When I first read the Cygnet Duology in ’07 I was particularly annoyed with Corleu for being a muzzy headed muckerhead. That hasn’t changed one bit in 10 years. I still found him just as annoying and stupid this time around as I did last time. I don’t know if it is because I’m pigheaded or my Yankeeness or what, but if someone starts trying to manipulate me, my reaction is to just stop. There are consequences to that kind of in/action, but I just put my feet down. Corleu, and like characters, tend to float along like dandelion seeds being blown hither and yon, simply reacting to the threat right in front of them without thinking about what it means or anything. That always sets me off.

Thankfully, Corleu isn’t the focus for the whole book. He’s the focus for the first third, then Nyx gets her third and then Meguet gets her turn.

I have to admit that I skimmed some of this and I know that when you do that to a McKillip book you miss out on details. Basically by the end I still had NO clue why the Constellations all ganged up against the Cygnet or what they actually accomplished. I felt a bit like a muzzy headed muckerhead myself to be honest. Definitely a book I want to re-read again in the future to try to tease out the real meaning hidden in all the words.

This is not a McKillip book I would broadly recommend to just anyone. If you’ve read all her other stuff, then try this. But don’t start with this, not at all.

★★★☆ ½

bookstooge

 

14 thoughts on “The Sorceress and the Cygnet (Cygnet #1) ★★★☆ ½

    1. I’ve never been a fan of characters who simply react, who allow their feelings to control their actions even when they know better. In this case it all worked out, but in most cases it is used for MOAR fake drama and in real life it almost always ends up with other people getting hurt by one person’s selfish carelessness…

      Liked by 1 person

    1. My only caveat is that while it isn’t necessary to have read this to understand the next book, this book introduces all the characters while the next one continues them along.

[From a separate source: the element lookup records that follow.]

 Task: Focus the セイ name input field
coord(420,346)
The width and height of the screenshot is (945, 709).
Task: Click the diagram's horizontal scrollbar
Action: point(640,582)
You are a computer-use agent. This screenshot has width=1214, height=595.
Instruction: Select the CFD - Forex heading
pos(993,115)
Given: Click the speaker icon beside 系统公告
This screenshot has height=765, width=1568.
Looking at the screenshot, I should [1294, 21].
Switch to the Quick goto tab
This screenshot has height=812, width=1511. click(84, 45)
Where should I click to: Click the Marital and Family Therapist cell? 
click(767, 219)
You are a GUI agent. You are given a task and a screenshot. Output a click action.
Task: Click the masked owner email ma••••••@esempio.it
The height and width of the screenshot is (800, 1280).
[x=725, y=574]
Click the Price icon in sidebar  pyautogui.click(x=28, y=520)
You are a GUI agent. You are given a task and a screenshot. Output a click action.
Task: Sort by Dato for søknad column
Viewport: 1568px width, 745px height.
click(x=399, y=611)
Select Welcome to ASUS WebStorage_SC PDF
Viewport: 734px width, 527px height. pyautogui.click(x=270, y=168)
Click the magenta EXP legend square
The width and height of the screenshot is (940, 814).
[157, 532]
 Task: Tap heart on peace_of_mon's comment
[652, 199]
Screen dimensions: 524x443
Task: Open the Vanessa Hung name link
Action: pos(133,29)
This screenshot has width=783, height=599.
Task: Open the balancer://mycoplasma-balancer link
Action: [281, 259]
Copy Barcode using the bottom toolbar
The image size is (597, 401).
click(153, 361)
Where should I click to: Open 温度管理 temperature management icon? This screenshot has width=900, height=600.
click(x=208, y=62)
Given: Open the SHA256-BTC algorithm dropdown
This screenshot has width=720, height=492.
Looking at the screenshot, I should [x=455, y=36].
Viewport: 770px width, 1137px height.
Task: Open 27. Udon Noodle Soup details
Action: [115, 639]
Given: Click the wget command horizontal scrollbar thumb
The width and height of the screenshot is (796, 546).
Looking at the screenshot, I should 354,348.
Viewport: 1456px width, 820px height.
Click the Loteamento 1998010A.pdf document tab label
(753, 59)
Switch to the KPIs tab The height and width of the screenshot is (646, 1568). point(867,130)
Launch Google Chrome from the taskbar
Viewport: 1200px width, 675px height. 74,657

      I think the Cygnet duology is more common than each as a standalone and I’d highly recommend it that way.

      Liked by 1 person

  1. It sounds quite marvellous; so much of the fantasy genre is ironically enough incredibly mundane. Geographical details of made up places, complex histories of civilisations that never were. Protagonists with the morality of the modern western world. This sounds like none of that, and all the better for it.